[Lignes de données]
########

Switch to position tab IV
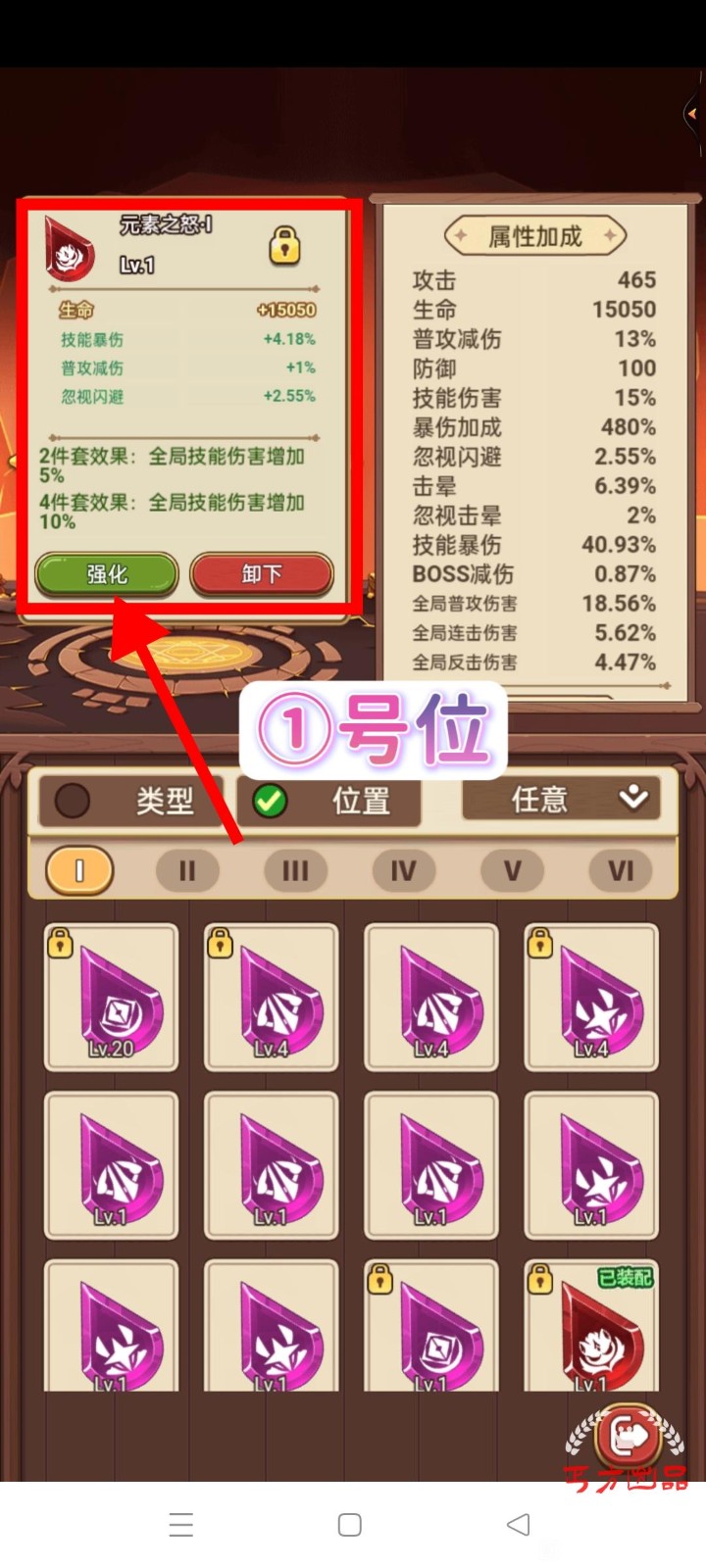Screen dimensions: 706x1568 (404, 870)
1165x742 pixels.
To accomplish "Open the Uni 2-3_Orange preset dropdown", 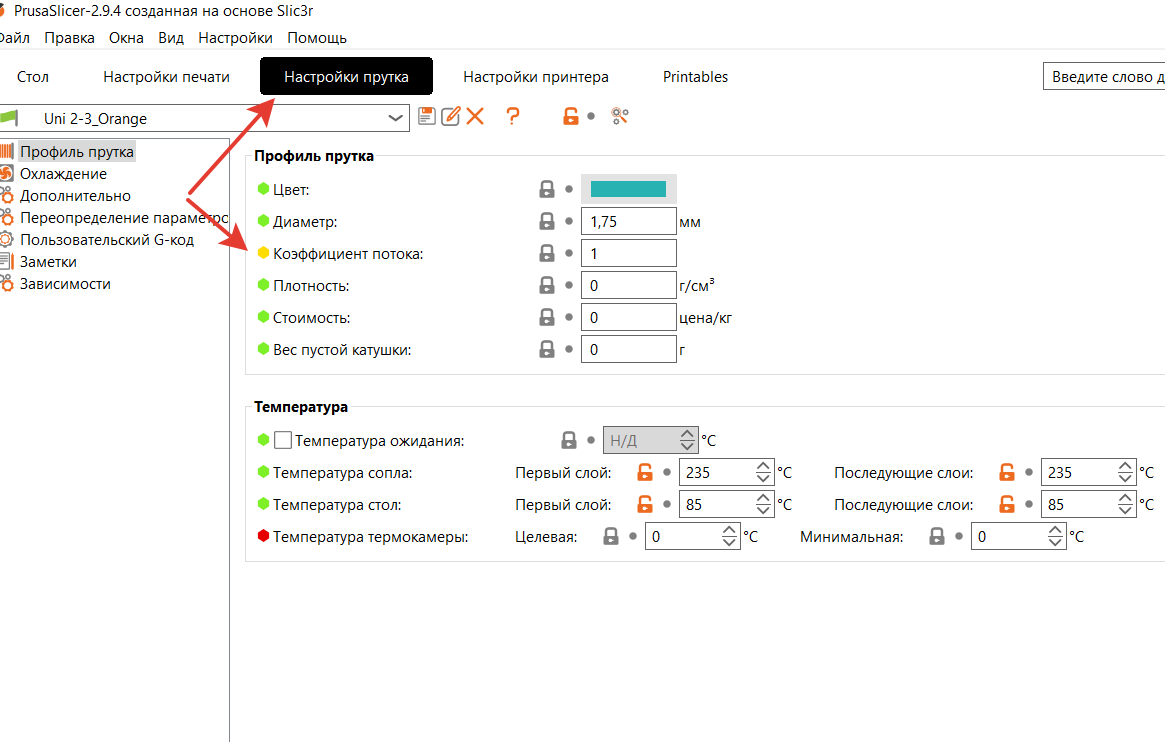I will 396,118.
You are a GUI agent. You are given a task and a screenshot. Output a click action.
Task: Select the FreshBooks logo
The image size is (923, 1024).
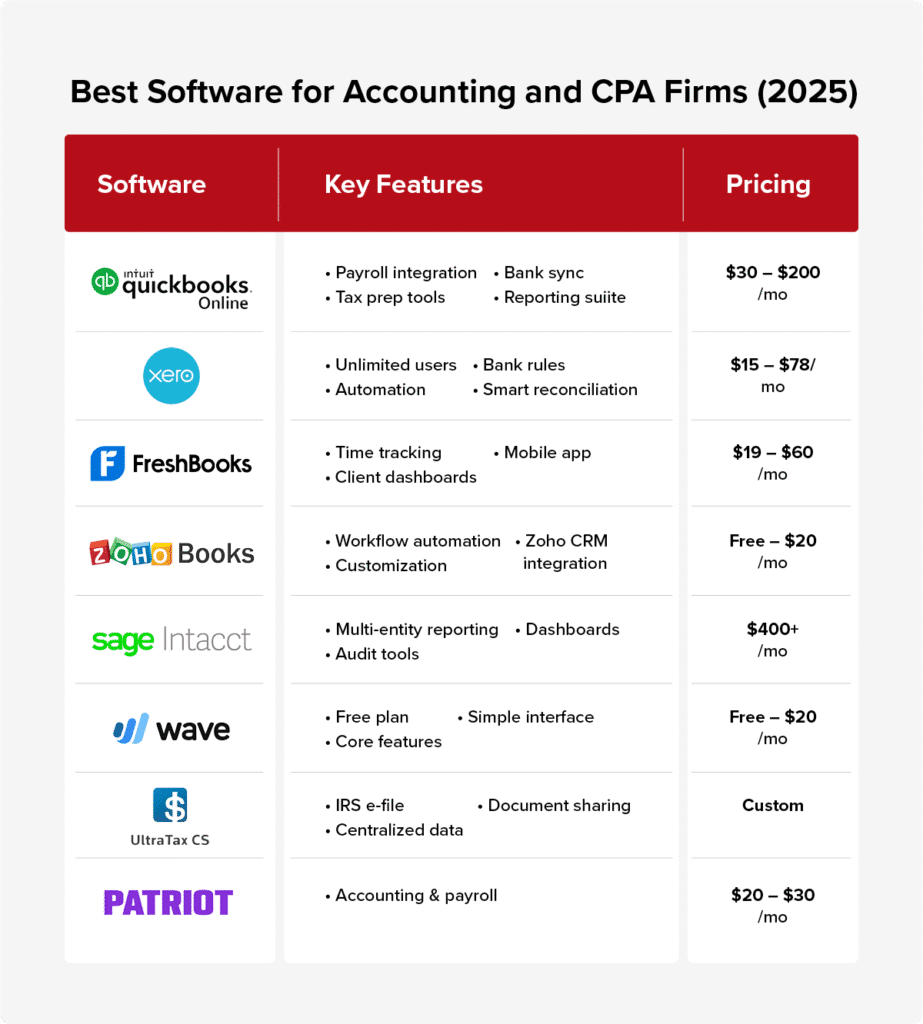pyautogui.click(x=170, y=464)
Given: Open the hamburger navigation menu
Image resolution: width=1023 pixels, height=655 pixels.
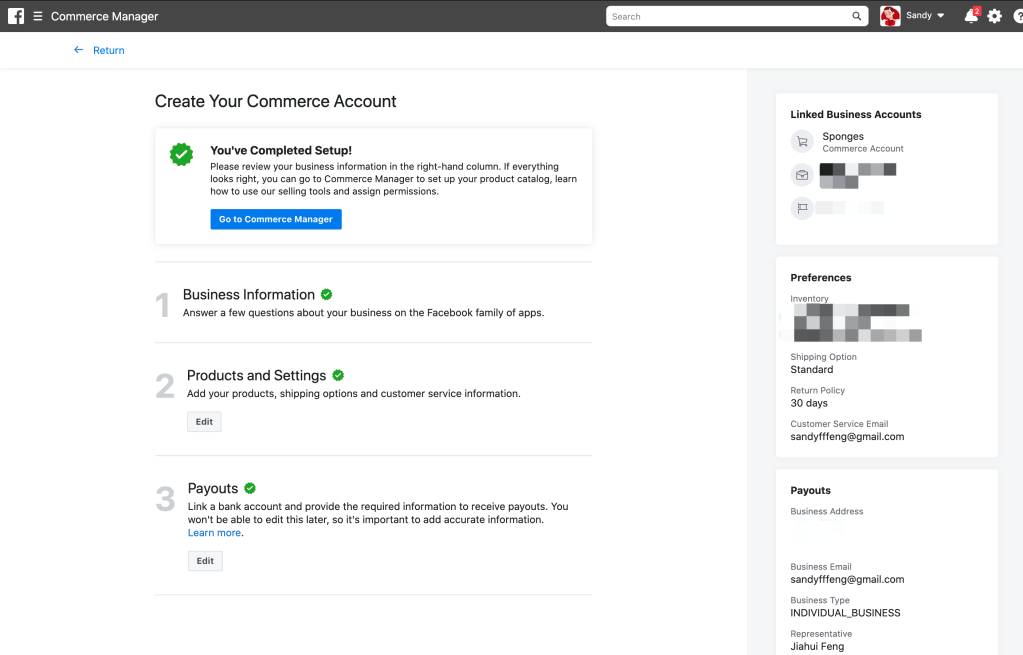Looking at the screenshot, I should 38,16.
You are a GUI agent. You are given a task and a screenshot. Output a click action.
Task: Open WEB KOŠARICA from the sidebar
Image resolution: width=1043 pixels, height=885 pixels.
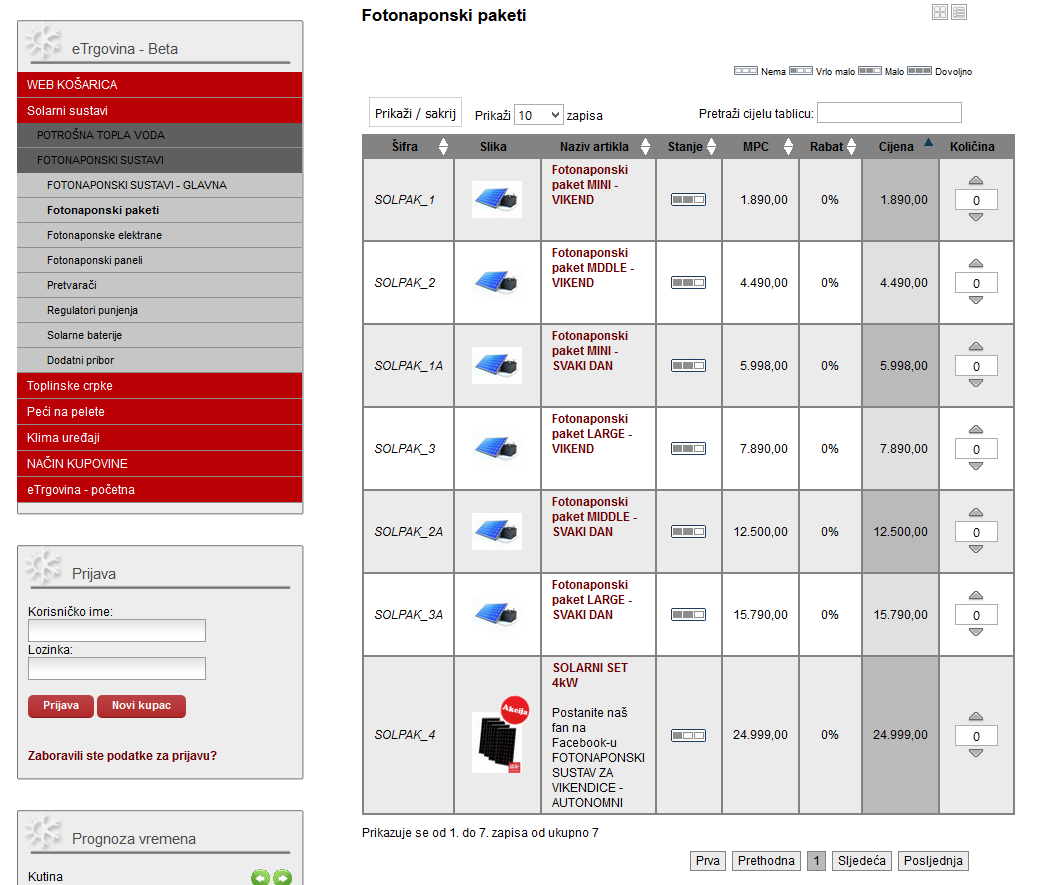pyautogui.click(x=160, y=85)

########

> _TÂCHE À RÉALISER_:
Reproduisez sous forme de liste numérotée le passage qui va de la ligne contenant "Given: Open the hamburger navigation menu" jusqu'à la fin des entrées, ces deux bornes comprises, sans les lignes vides. Merci de laisser les images hors de votre réponse, s'il vous plaît.

> _EN RÉPONSE_:
1. Given: Open the hamburger navigation menu
2. Image resolution: width=1023 pixels, height=655 pixels.
3. Looking at the screenshot, I should 38,16.
4. You are a GUI agent. You are given a task and a screenshot. Output a click action.
5. Task: Open WEB KOŠARICA from the sidebar
6. Image resolution: width=1043 pixels, height=885 pixels.
7. pyautogui.click(x=160, y=85)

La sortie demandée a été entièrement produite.